# AIM OF THE TASK
Here is a listing, set out below; repeat its lines from the one with "You are a GUI" to the last, both included, and leave out the pictures.
(RECORDS PROVIDED begins)
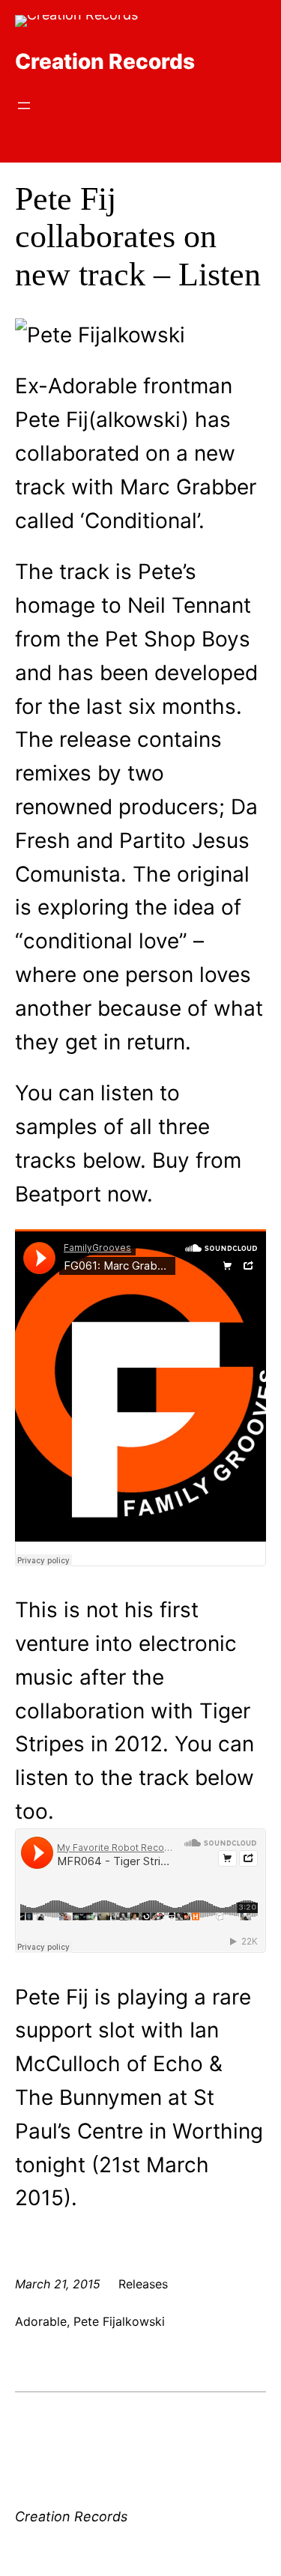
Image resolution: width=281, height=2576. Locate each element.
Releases (143, 2283)
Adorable (41, 2321)
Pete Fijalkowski (119, 2321)
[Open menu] (24, 106)
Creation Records (105, 61)
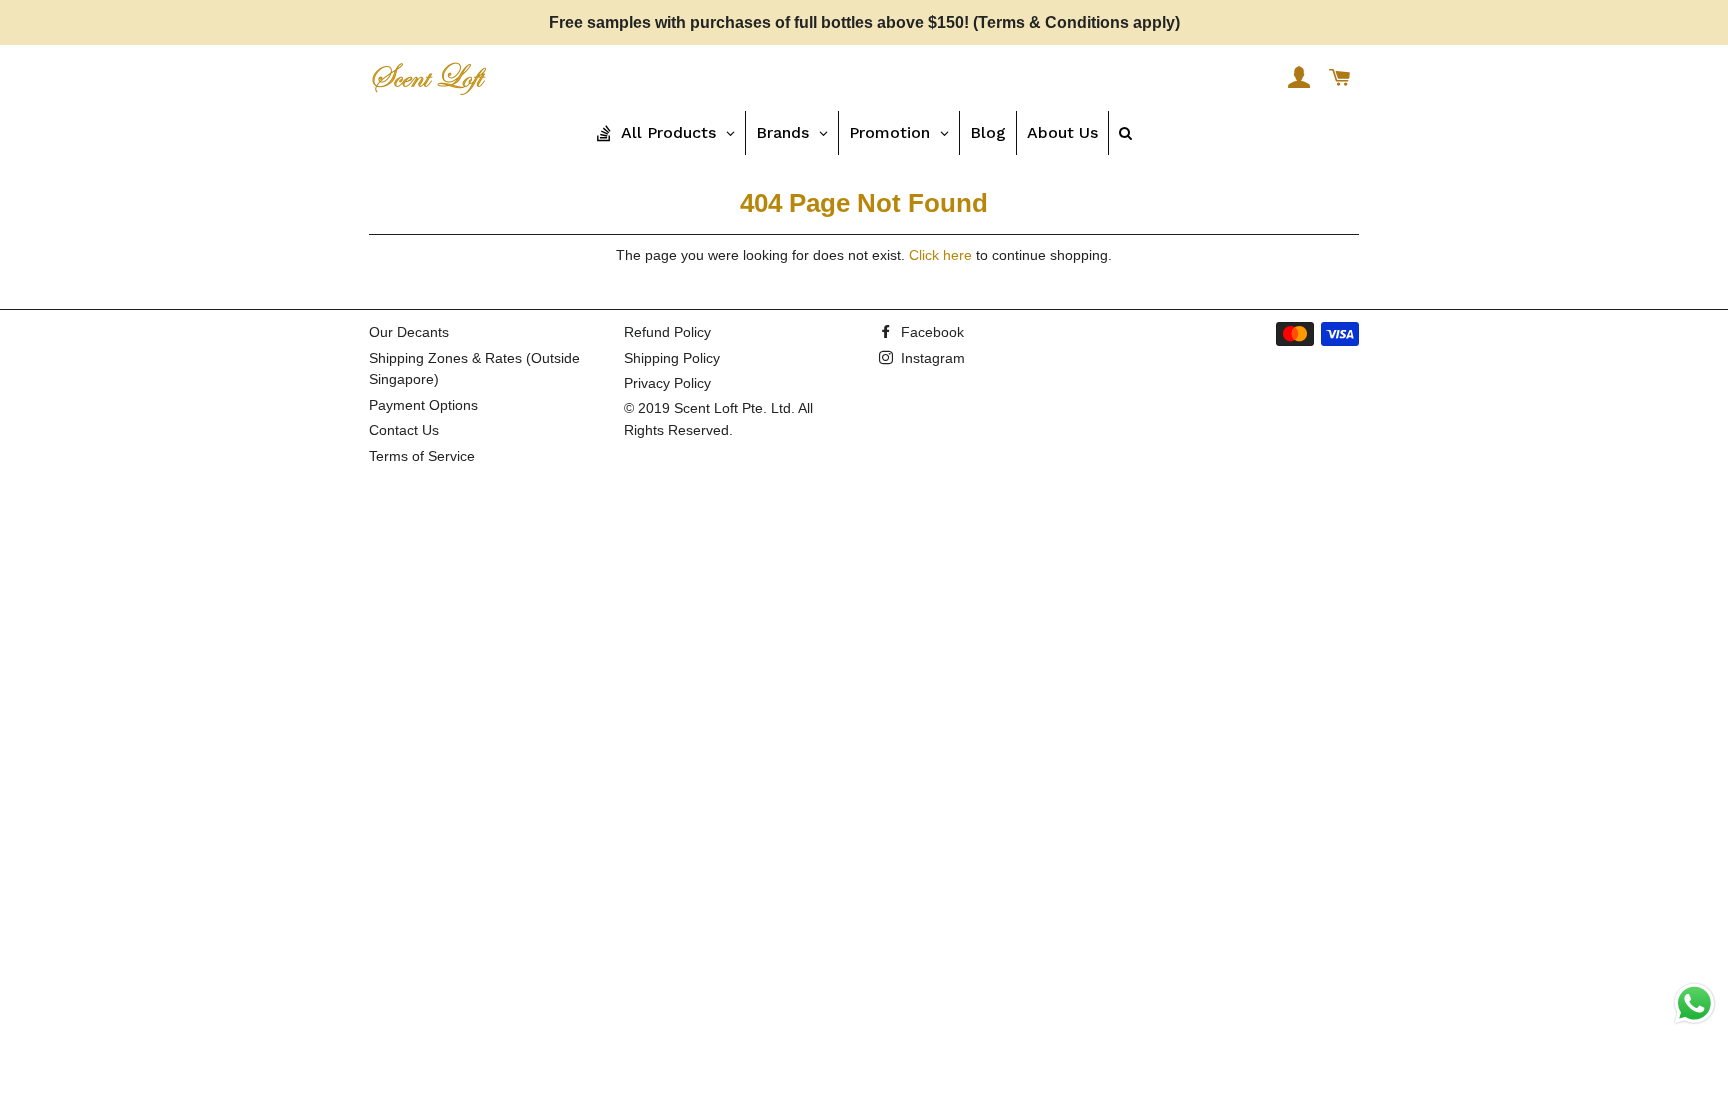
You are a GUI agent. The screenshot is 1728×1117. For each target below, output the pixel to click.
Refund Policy (667, 332)
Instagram (931, 358)
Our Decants (409, 332)
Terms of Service (422, 456)
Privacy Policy (667, 383)
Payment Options (423, 405)
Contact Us (404, 430)
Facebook (930, 332)
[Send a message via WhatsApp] (1694, 1003)
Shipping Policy (672, 358)
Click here (940, 255)
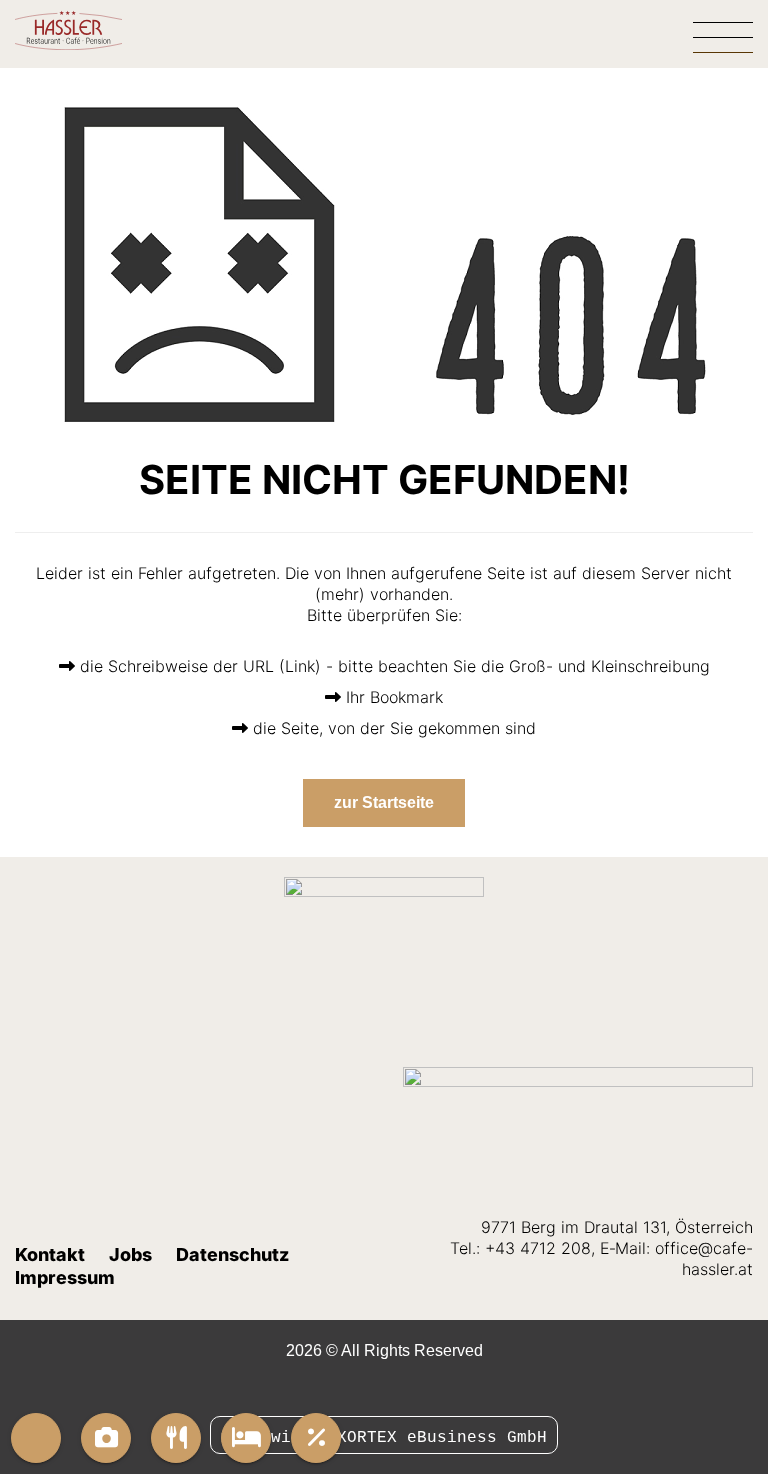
(RECORDS PROVIDED ends)
# WRITTEN SOLUTION
You are a GUI agent. The screenshot is 1728×1117. For each target below, output the pixel to click.
Refund Policy (667, 332)
Instagram (931, 358)
Our Decants (409, 332)
Terms of Service (422, 456)
Privacy Policy (667, 383)
Payment Options (423, 405)
Contact Us (404, 430)
Facebook (930, 332)
[Send a message via WhatsApp] (1694, 1003)
Shipping Policy (672, 358)
Click here (940, 255)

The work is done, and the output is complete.